The Office of Environmental Health Hazard Assessment (OEHHA), has proposed a regulation to clear coffee of its toxic stigma.

The decision follows a review of more than 1000 studies published by the World Health Organization’s International Agency for Research on Cancer (IARC) that found “inadequate evidence” that drinking coffee causes cancer.

On 15 June, the OEHHA, the lead state agency that implements Proposition 65, gave notice that it wishes to add a new section to Article 7 of Title 27 of the California Code of Regulations, section 25704.

“The proposed regulation would state that drinking coffee does not pose a significant cancer risk, despite the presence of chemicals created during the roasting and brewing process that are listed under Proposition 65 as known carcinogens,” the agency said in a statement. “The proposed regulation is based on extensive scientific evidence that drinking coffee has not been shown to increase the risk of cancer and may reduce the risk of some types of cancer.”

The proposed regulation would clarify this determination.

The state agency implements a law passed by voters in 1986 that requires “clear and reasonable warnings” of about 900 chemicals known to cause cancer and birth defects.
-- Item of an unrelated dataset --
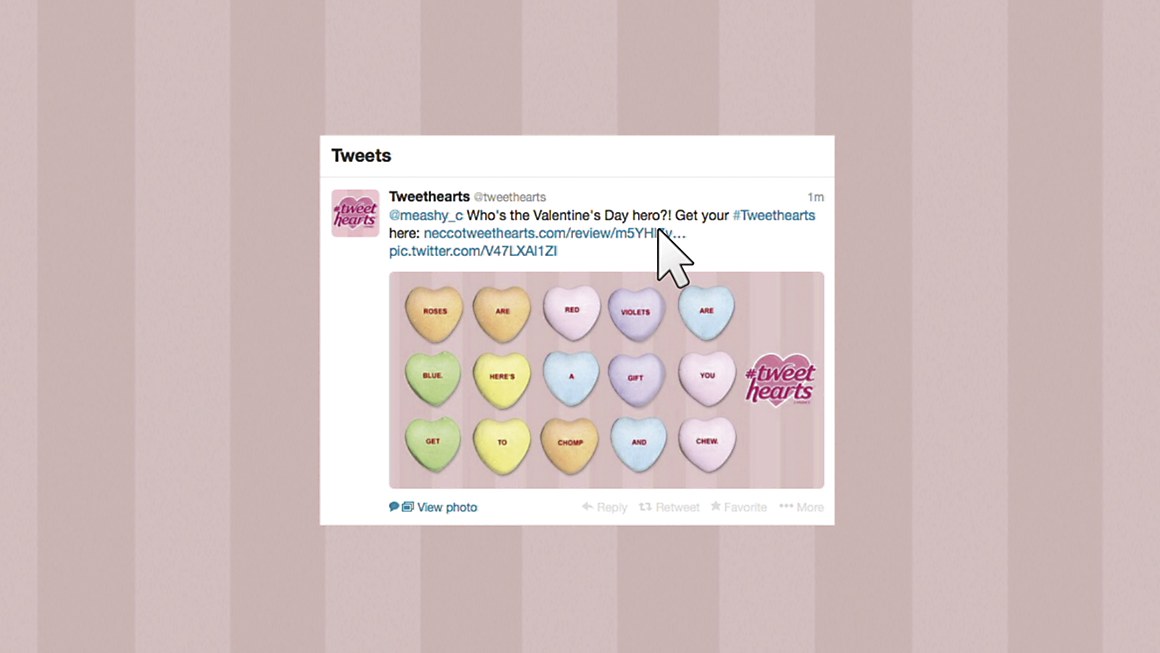Click the @tweethearts handle
The height and width of the screenshot is (653, 1160).
coord(510,197)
One of those chemicals is acrylamide, a byproduct of coffee roasting and brewing.

A public hearing will be held on 16 August at the California Environmental Protection Agency Building in Sacramento, California, inviting anyone to make comments orally or in writing on the proposed action.

If the regulation is adopted, coffee packaging sold in California won’t be required to display cancer warning signs.

Last month, Judge Elihu Berle found that Starbucks and other coffee roasters and retailers had failed to show that benefits from drinking coffee outweighed any cancer risks. The state’s action rejects that ruling.

The lawsuit against Starbucks and 90 companies was brought under a law that allows private citizens, advocacy groups and attorneys to sue on behalf of the state and collect a portion of civil penalties for failure to provide warnings.